Muttering, Mat joined his search, but there was nothing useful in any of the litter on the floor. The barrels were empty, the crates splintered, and the whole lot of them piled in front of the door would not stop anyone from opening it. Then something familiar on a shelf caught Rand’s eye. Two splitting wedges, covered with rust and dust. He took them down with a grin.
Hastily he shoved them under the door and, when the next roll of thunder rattled the inn, drove them in with two quick kicks of his heel. The thunder faded, and he held his breath, listening. All he heard was the rain pounding on the roof. No floorboards creaking under running feet.
“The window,” he said.
It had not been opened in years, from the dirt crusted around it. They strained together, pushing up with all their might. Rand’s knees wobbled before the sash budged; it groaned with each reluctant inch. When the opening was wide enough for them to slip through, he crouched, then stopped.
“Blood and ashes!” Mat growled. “No wonder Hake wasn’t worried about us slipping out.”
Iron bars in an iron frame glistened wetly in the light from the lamp. Rand pushed at them; they were as solid as a boulder.
“I saw something,” Mat said. He pawed hurriedly through the litter on the shelves and came back with a rusty crowbar. He rammed the end of it under the iron frame on one side, and Rand winced.
“Remember the noise, Mat.”
Mat grimaced and muttered under his breath, but he waited. Rand put his hands on the crowbar and tried to find good footing in the growing puddle of water under the window. Thunder rolled and they heaved. With a tortured squeal of nails that made the hairs lift on Rand’s neck, the frame shifted—a quarter of an inch, if that. Timing themselves to peals of thunder and lightning cracks, they heaved on the crowbar again and again. Nothing. A quarter of an inch. Nothing. A hairsbreadth. Nothing. Nothing.
Suddenly Rand’s feet slipped in the water, and they crashed to the floor. The crowbar clattered against the bars like a gong. He lay in a puddle holding his breath and listening. Silence but for the rain.
Mat nursed bruised knuckles and glared at him. “We’ll never get out at this rate.” The iron frame was pushed out from the window not quite far enough to get two fingers under it. Dozens of thick nails crossed the narrow opening.

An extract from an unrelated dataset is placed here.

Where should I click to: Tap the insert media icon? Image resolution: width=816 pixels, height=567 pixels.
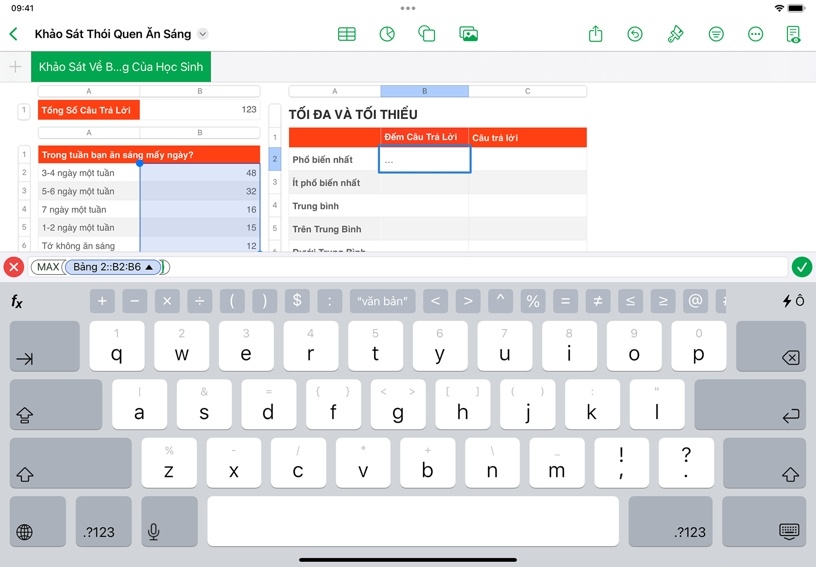coord(468,34)
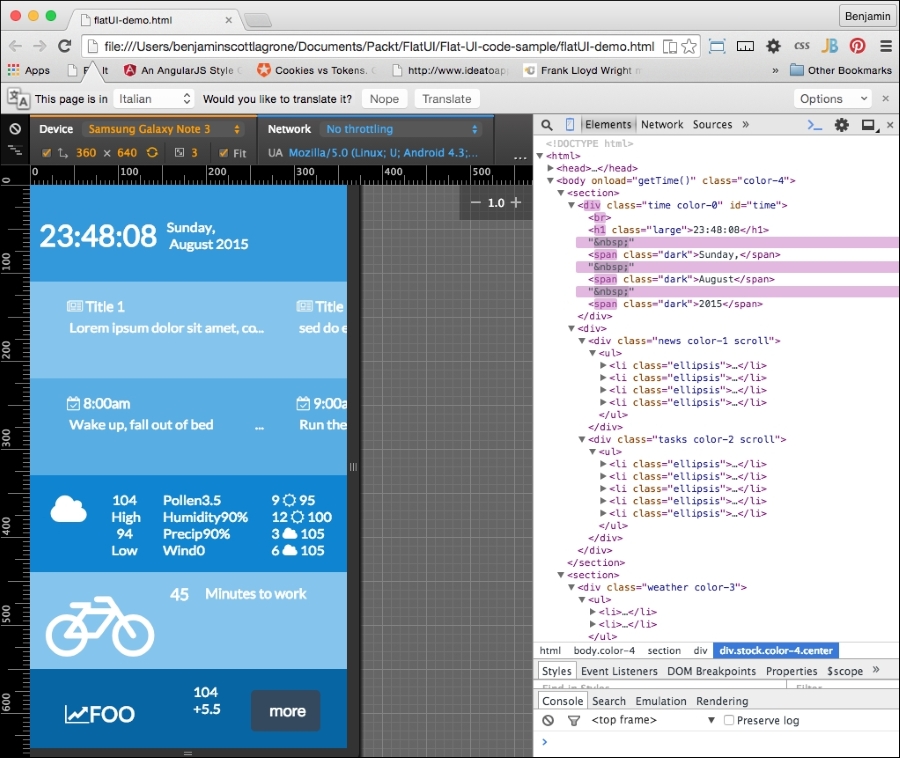Viewport: 900px width, 758px height.
Task: Open the Event Listeners tab
Action: (x=619, y=671)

“We just have to keep trying,” Rand said, getting up. But as he set the crowbar under the edge of the frame, the door creaked as someone tried to open it. The splitting wedges held it shut. He exchanged a worried look with Mat. Mat pulled the dagger out again. The door gave another screak.
Rand took a deep breath and tried to make his voice steady. “Go away, Hake. We’re trying to sleep.”

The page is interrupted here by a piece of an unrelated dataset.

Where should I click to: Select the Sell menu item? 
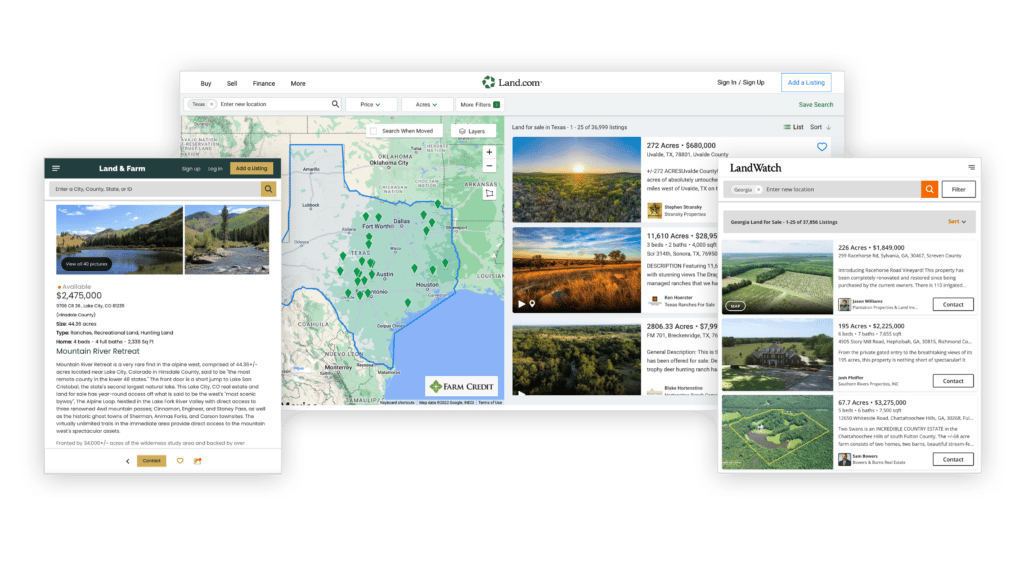coord(232,83)
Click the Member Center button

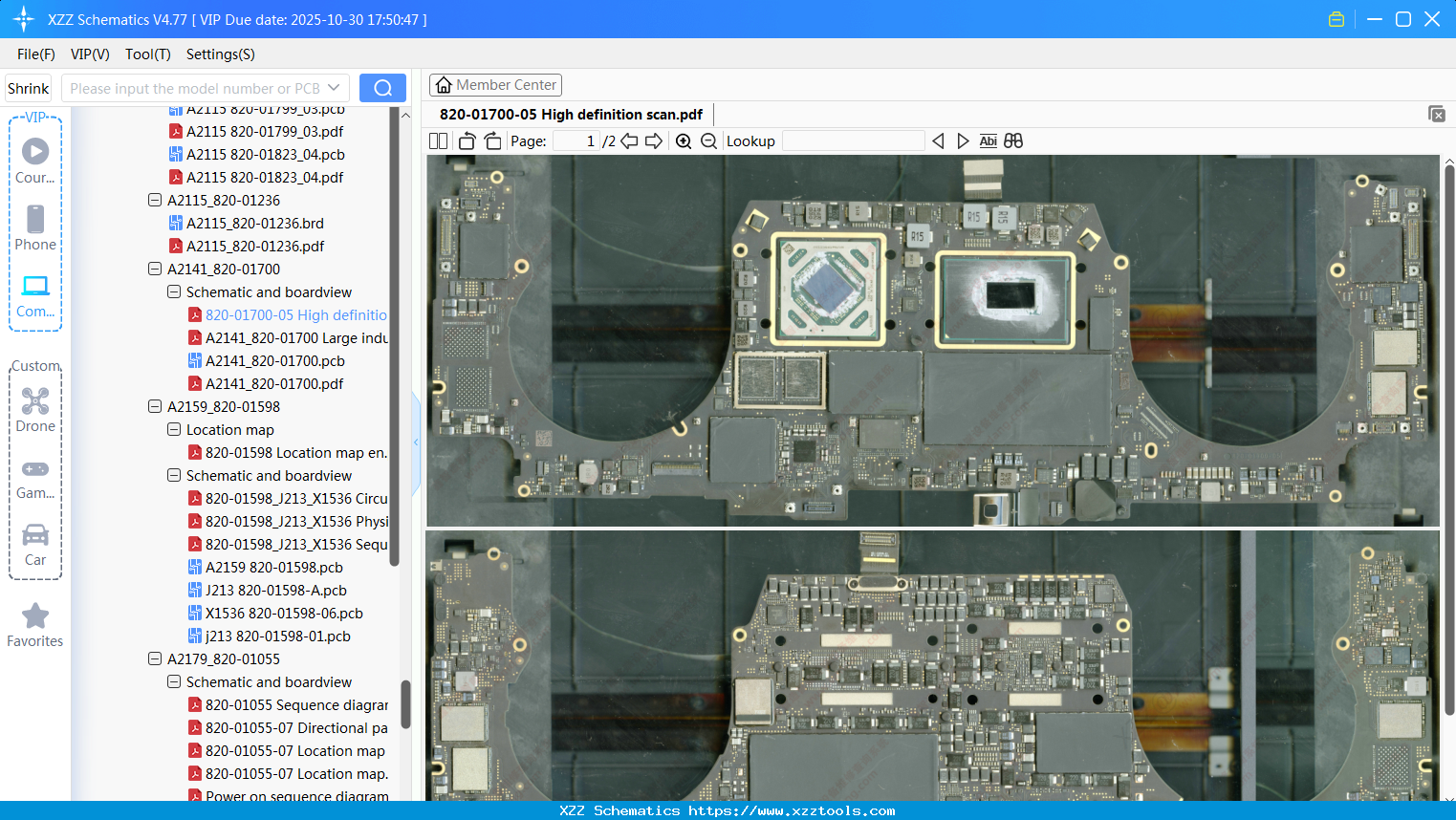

“I fear you mistake me.” The voice was so sleek and full of itself that it named its owner. Howal Gode. “Master Hake and his . . . minions will not trouble us. They sleep soundly, and in the morning they will only be able to wonder where you vanished to. Let me in, my young friends. We must talk.”
“We don’t have anything to talk to you about,” Mat said. “Go away and let us sleep.”

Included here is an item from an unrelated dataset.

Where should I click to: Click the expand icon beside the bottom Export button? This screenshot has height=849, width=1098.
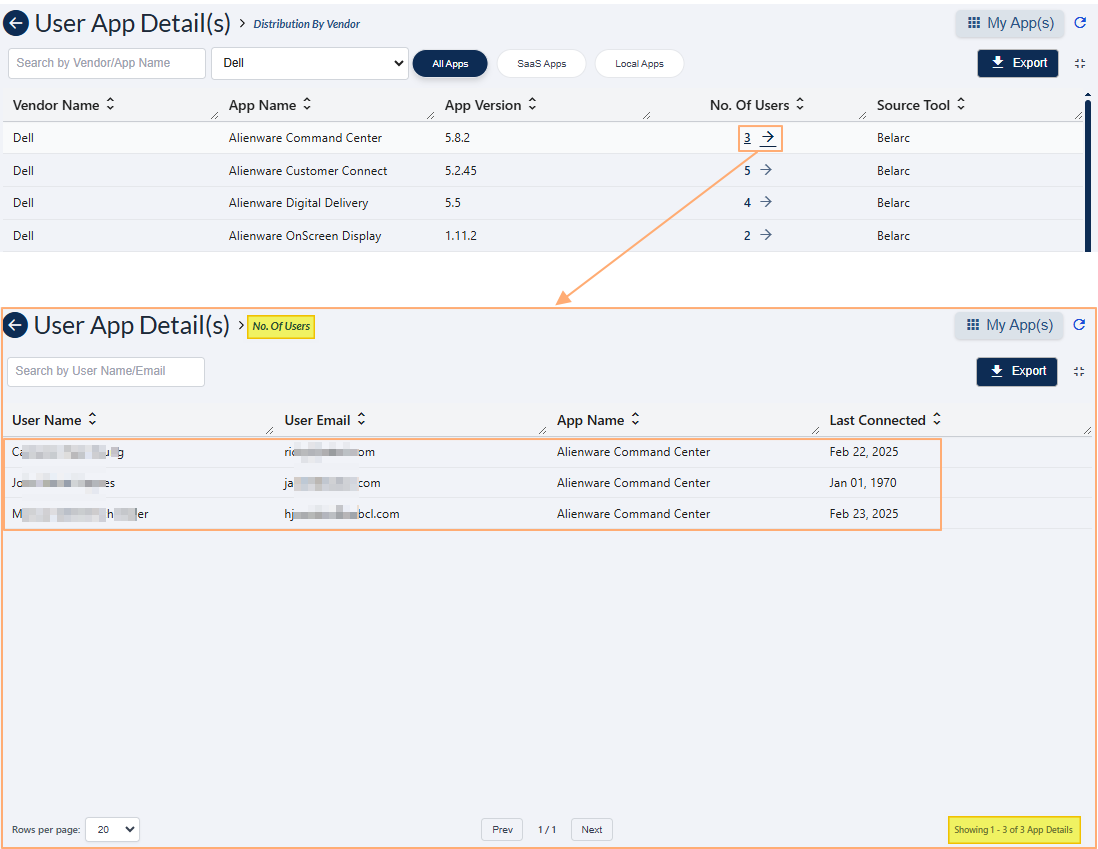click(x=1078, y=371)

Gode’s chuckle was nasty. “Of course we have things to talk about. You know that as well as I. I saw it in your eyes. I know what you are, perhaps better than you do. I can feel it coming from you in waves. Already you halfway belong to my master. Stop running and accept it. Things will be so much easier for you. If the Tar Valon hags find you, you’ll wish you could cut your own throat before they are done, but you won’t be able to. Only my master can protect you from them.”
Rand swallowed hard. “We don’t know what you’re talking about. Leave us alone.” The floorboards in the hall squeaked. Gode was not alone. How many men could he have brought in two carriages?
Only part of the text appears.